(PROVIDED PASSAGE):
____________________

It wasnt until we got to the Swiss border some 5 days later that I deemed to take a curious look under the bonnet to see if I could spot 'something' amis - remember, I honestly thought that the van had no 'guts' as standard!!!

Well - blow me - if I didnt spot a small electrical plug that had dropped out of its socket on the air intake trunking!!!!!

PLugged socket back in (only a small 2 pin thing).......started up and drove away. MY GOD - what a difference!!!!!!

The three legged whippet had been transformed into Red Rum!!!!

I guess having the plug disconnected confused the computer that managed the engine electronics, and so it refused to unleash full power in case that caused serious damage......

Just a thought............check the little things!!!!

Carl


----------



## peedee

Pard said:


> I see, Jo - I was envisaging the Pyrenean mountains between France and Spain rather than the vast region of Midi Pyrenees
> Terry


So was I. I cannot imagine why you should have had problems travelling to Millau especially if you used the autoroute from the coast.

peedee


----------



## trevorf

> I guess having the plug disconnected confused the computer that managed the engine electronics, and so it refused to unleash full power in case that caused serious damage......


I think that would probably be the "air flow sensor" so yes that would explain the lack of power at full throttle up hills.

Trevor


----------



## trek

Hi jo662

in one of your replies you mentioned that you didn't know the GVW of your camper - you mentioned that it may be 3500 or 3800 ?


I think it is important for you to check and find out what it is or at least what the DVLA thinks it is as this can affect your road tax , payload , speed limits, etc , & even if you have a valid license to drive it,


----------

____________________

(SUPPLIED DATA):

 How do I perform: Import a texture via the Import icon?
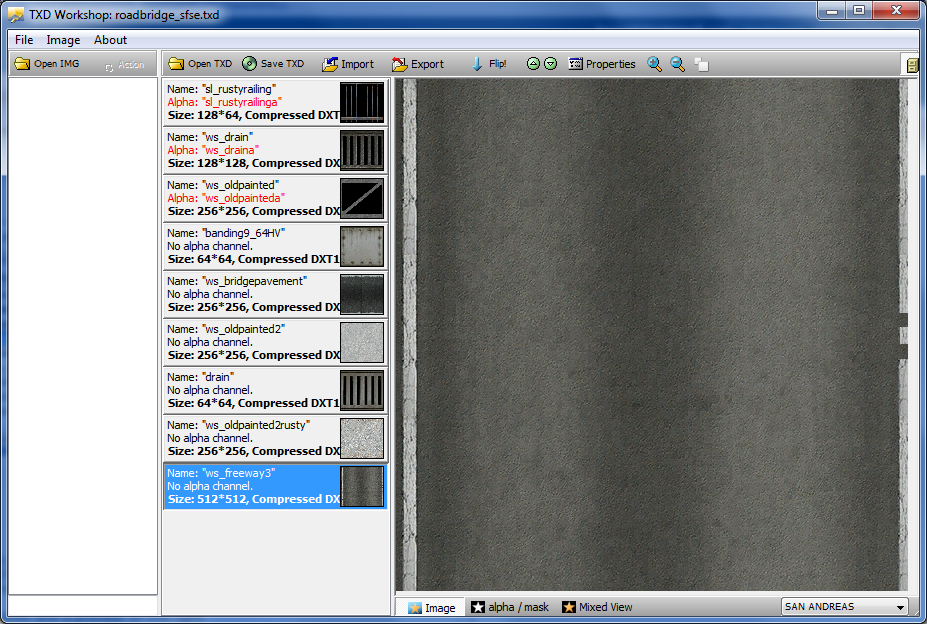point(348,63)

____________________

Please reproduce, word for word, the part of the forum thread above between "Well - blow" and "what a difference!!!!!!", inclusive.

(THE COMPLETED TASK):
Well - blow me - if I didnt spot a small electrical plug that had dropped out of its socket on the air intake trunking!!!!!

PLugged socket back in (only a small 2 pin thing).......started up and drove away. MY GOD - what a difference!!!!!!